## Exercise details
Duplicate the stretch of the article on real and decodable books from "3. The main" through "decodable reading matter.".

## Supplied passage
How to use real books and decodable books with beginner readers in the classroom

Recent articles in the media about the approach to teaching reading suggest that educators are divided into two camps: the ‘real book’ camp and the synthetic phonics camp.

The real book camp is supported by a number of prominent authors, such as Michael Rosen. They have voiced their concern that using decodable reading books limits children’s vocabulary and denies them the joy of reading and the variety and richness of children’s picture books: decodable books switch children off from reading. The impression is formed that teachers use either real books or decodable books.

Susan Godsland, from the Reading Reform Foundation, debunks this premise and explains why and how the two go hand in hand.

How to use real books and decodable books with beginner readers

1. The vast majority of beginner readers need decodable words, sentences and books, fiction and non-fiction, for reading (decoding) practice, alongside a systematic synthetic phonics classroom programme. This is to set automatic decoding habits in place and avoid children struggling to read words for which they haven’t learnt the code, which, as we know, can cause great anxiety, loss of comprehension and a fear of reading.

2. A tiny minority of children enter YR already reading well –once it is established that they are not relying on sight word memorisation they should be offered real books at the correct level and with appropriate content from the onset.

3. The main decodable reading scheme used should follow the introduction order of the letter/sound correspondence of the classroom programme. With experience teachers will become confident about mixing other decodable book schemes into the main scheme, and should be encouraged to do so to add variety to children’s decodable reading matter.

4. Excellent classroom synthetic phonics teaching alongside decodable books should enable the vast majority of children to move smoothly on to reading real books and a variety of other natural text independently by the end of KS1 – and some much sooner than then.

5. Whilst most children will be limited to decodable books for reading practice, ALL KS1 children should be enveloped in a language rich environment in the classroom – for language development and comprehension purposes they should be read real stories and poems and engage with beautiful picture books, fiction and non-fiction.

## Provided data
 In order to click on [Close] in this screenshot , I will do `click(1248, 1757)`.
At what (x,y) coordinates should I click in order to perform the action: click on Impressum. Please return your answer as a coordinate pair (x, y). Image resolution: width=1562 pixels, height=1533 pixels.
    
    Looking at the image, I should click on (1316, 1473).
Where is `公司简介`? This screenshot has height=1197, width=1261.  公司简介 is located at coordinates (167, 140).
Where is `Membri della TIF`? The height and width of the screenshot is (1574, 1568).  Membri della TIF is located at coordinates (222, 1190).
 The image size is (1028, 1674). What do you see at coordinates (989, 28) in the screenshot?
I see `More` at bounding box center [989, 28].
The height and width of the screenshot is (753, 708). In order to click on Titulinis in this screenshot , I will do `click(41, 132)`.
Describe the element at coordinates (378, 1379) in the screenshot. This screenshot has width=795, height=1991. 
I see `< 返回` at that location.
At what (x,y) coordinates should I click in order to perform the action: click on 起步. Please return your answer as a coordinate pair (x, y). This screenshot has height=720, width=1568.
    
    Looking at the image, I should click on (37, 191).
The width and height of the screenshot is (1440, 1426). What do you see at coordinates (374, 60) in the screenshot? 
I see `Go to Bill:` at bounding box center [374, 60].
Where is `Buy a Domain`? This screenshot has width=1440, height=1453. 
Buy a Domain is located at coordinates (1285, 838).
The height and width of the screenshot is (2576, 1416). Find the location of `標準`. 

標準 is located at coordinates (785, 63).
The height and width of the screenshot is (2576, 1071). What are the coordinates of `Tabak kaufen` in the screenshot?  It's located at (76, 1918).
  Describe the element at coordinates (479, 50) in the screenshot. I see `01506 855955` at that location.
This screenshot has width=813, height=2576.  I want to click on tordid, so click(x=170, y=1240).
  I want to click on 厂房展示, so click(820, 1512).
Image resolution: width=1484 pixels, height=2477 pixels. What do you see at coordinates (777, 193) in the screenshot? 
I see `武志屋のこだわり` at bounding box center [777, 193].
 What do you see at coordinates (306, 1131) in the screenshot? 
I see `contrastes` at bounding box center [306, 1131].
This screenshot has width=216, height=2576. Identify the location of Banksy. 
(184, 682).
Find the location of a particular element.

## Written answer
3. The main decodable reading scheme used should follow the introduction order of the letter/sound correspondence of the classroom programme. With experience teachers will become confident about mixing other decodable book schemes into the main scheme, and should be encouraged to do so to add variety to children’s decodable reading matter.